To build the consensus clustering matrix, the default clustering algorithm is
k-means, as implemented in the `stats` package. The default maximum number of
iterations is 1000. If you would like to increase it, you can use the
`maxIterKM` argument of the `coca()` function. Alternatively, one can select to
use hierarchical clustering; this can be achieved by setting
`ccClMethod = "hclust"`. The distance used with hierarchical clustering can be
selected via the `ccDistHC` argument of the `coca()` function.

To find the final clustering based on the consensus matrix, hierarchical
clustering is used. The agglomeration method used in this step can be chosen via
the `hclustMethod` of the `coca()` function.
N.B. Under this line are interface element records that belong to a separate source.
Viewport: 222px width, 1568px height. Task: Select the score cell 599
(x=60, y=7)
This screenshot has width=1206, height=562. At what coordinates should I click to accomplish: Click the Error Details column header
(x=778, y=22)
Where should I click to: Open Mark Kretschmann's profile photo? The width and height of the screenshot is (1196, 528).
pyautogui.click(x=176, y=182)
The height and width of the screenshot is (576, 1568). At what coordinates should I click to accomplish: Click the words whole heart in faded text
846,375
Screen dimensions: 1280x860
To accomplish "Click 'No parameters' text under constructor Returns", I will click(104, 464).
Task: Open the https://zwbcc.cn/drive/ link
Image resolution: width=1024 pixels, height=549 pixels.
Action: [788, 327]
The available options are the same
as in the `hclust()` function of the `stats` R package.

# Warning and error messages

If you get one or more error messages saying 
`did not converge in 1000 iterations` when using the `coca()` function, it means
that you are using the k-means clustering algorithm and that it did not converge
within the maximum number of iterations (the default is 1000). If you would like
to change the maximum number of iterations or use a different clustering
algorithm, please see the previous section.

# References

Aure, M.R., Vitelli, V., Jernström, S., Kumar, S., Krohn, M., Due, E.U.,
Haukaas, T.H., Leivonen, S.K., Vollan, H.K.M., Lüders, T. and Rødland, E.
(2017). Integrative clustering reveals a novel split in the luminal A subtype of
breast cancer with impact on outcome. Breast Cancer Research, 19(1), p.44.

Cabassi, A. and Kirk, P. D. W. (2019). Multiple kernel learning for integrative
consensus clustering of ’omic datasets. arXiv preprint. arXiv:1904.07701.

Hoadley, K.A., Yau, C., Wolf, D.M., Cherniack, A.D., Tamborero, D., Ng, S.,
Leiserson, M.D., Niu, B., McLellan, M.D., Uzunangelov, V. and Zhang, J., 2014.
Multiplatform analysis of 12 cancer types reveals molecular classification
within and across tissues of origin. Cell, 158(4), pp.929-944.

Monti, S. et al. (2003). Consensus Clustering: A Resampling-Based Method for
Class Discovery and Visualization of Gene. Machine Learning, 52(i), 91–118.

The Cancer Genome Atlas (2012). Comprehensive molecular portraits of human
breast tumours. Nature, 487(7407), 61–70.